Direction 1 →
According to the article on Humboldt County's cannabis canopy tax, what two principles of tax policy does the proposed tax follow?
Direction 2 →
Write the next part of the article on Humboldt County's cannabis canopy tax, beginning right after its final sentence.

Source passage →
======
Humboldt’s Principled Cannabis Tax

A new cannabis canopy tax is on the table in Humboldt County, California.  It follows two key principles of tax policy: Tax things you can measure, and collect early.

I.  Tax things you can measure

The square footage of area under cannabis cultivation is something you can actually measure. (I’ll use “canopy” here is a shorthand approximation of cultivation area.)  Some canopy, you can measure from the air. And some you can even find on Google maps.

Four of the first marijuana taxes in history, the 2010 wave of taxes in Albany, Berkeley, Long Beach, and Rancho Cordova, California, were based square feet of operations. Having the government measure the area being farmed is nothing new. For years, starting in the 1930s, U.S. tobacco farmers were allowed to grow on only a specified land area.

Sure, canopy is a crude way to tax cannabis. Taxing THC might be just right, in theory, as the RAND Vermont report points out. But we can’t measure THC reliably even for concentrates yet. And trying to tax bud (flowers) by THC is futile – like taxing tobacco by tar and nicotine content, which no one does. Yes, canopy doesn’t correlate well with THC, but you can measure it. And a canopy tax, in the long run, will probably be just one of several taxes on cannabis.

OK, indoor grows can’t be easily detected from the air, so the most environmentally unfriendly operations may have the easiest time evading tax. But we can figure out who is using electricity, and there are other ways to detect indoor growing.

Taxing only things you can measure leads to respect for the law. To be sure, taxing things you have to argue about (like prices in free-pot with pipe or arcane related party deals) has a job-creation advantage: It makes work for litigators and bureaucrats, who need to be paid to resolve all the disputes.
======
Data block →
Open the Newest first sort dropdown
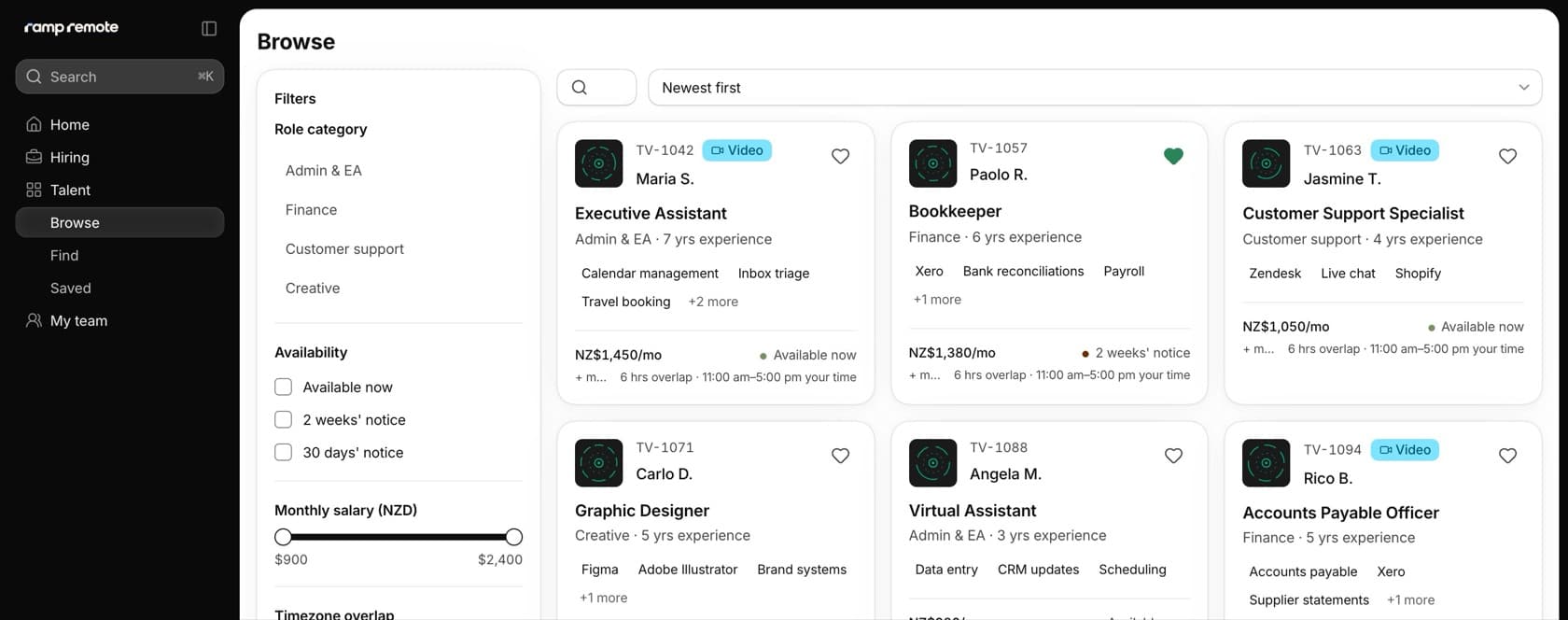The image size is (1568, 620). [1095, 88]

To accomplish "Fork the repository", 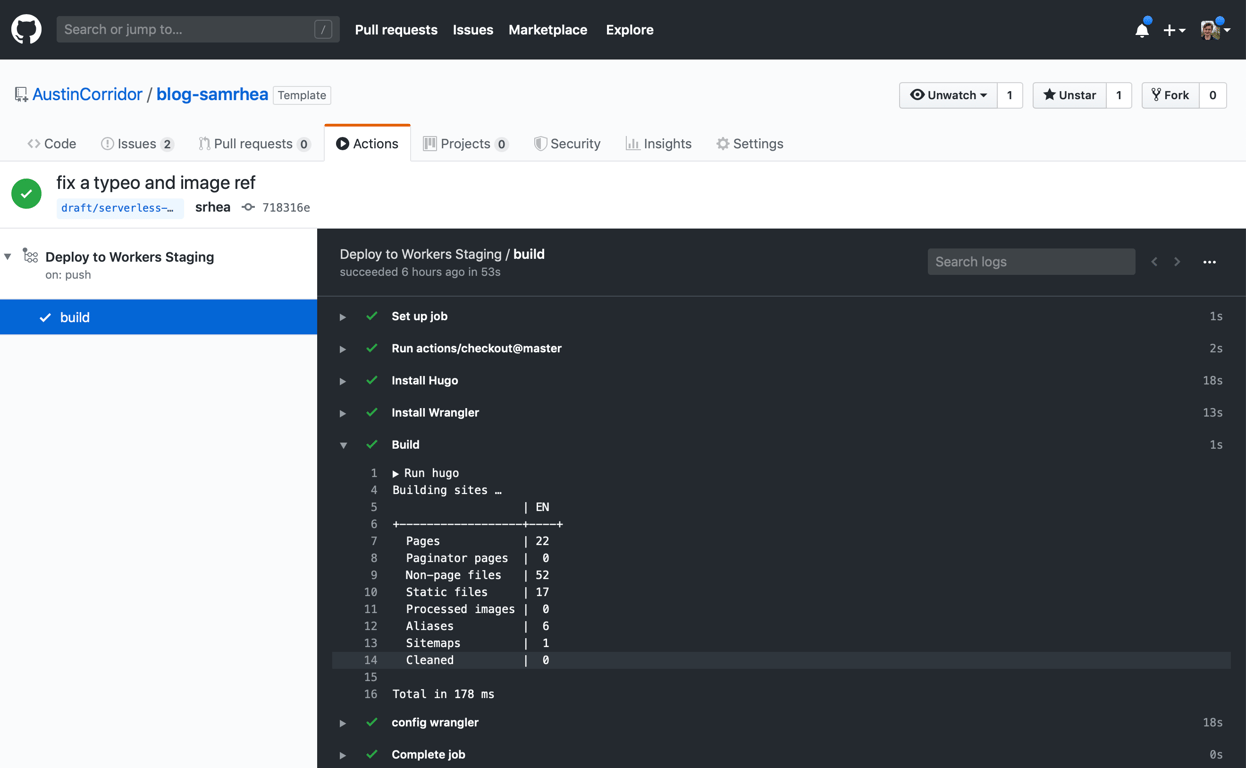I will point(1170,95).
======
Reply 1 →
Tax things you can measure, and collect early.

Reply 2 →
But, on balance, if you’re starting to figure out how to tax an industry, it makes sense to tax something you can find and measure.

II.  Collect early

Collecting tax at the beginning of the supply chain prevents cheating, and other problems. If cannabis is removed from the grow area, whether by a farmer or a thief, a canopy tax has already been collected. There’s no leakage. If the truck loaded with product is allegedly high-jacked, the tax has been paid.

III. Now to quibble

OK, this kind of canopy tax won’t be the final word in government revenue from cannabis, but it’s a start. A principled start. But it has some rough edges so far.

The Humboldt canopy tax doesn’t index dollar amounts for inflation. Federal alcohol taxes have been cut in half, in real economic terms, by failure to index. The Humboldt proposal’s rates may be low as the market matures, but as a lawyer and tax drafter, I’ll leave the number-picking to politicians and economists. Indexing, though, is structural, and doesn’t involve choosing a number. But there’s late-breaking news on the policy front: A Humboldt source predicts that indexing will be in the next draft.

Meanwhile, the canopy tax in Humboldt doesn’t factor in the ability of some growing areas to produce crop after crop in one taxable year. That favors indoor growing (and electricity use). Now counting crops is more intrusive than an annual tax. Still, counting the number of crops a parcel produces in a year is imaginable. An analogy is described by DISCUS, the liquor lobby: “In the 1790s federal excise tax was collected from distilleries based upon the capacity of the still and the number of months it distilled. In 1798, [George] Washington paid a tax of $332 on stills totaling 616 gallons operating for 12 months.”

Sure, like any tax, a tax on cannabis canopy will distort the market. A canopy tax will incentivize growers toward tall plants, which have lots of cubic feet of productive plant mass per square foot of grow area. But a canopy tax distorts less than a per-plant tax, which would push growers toward plants that are both wide and tall.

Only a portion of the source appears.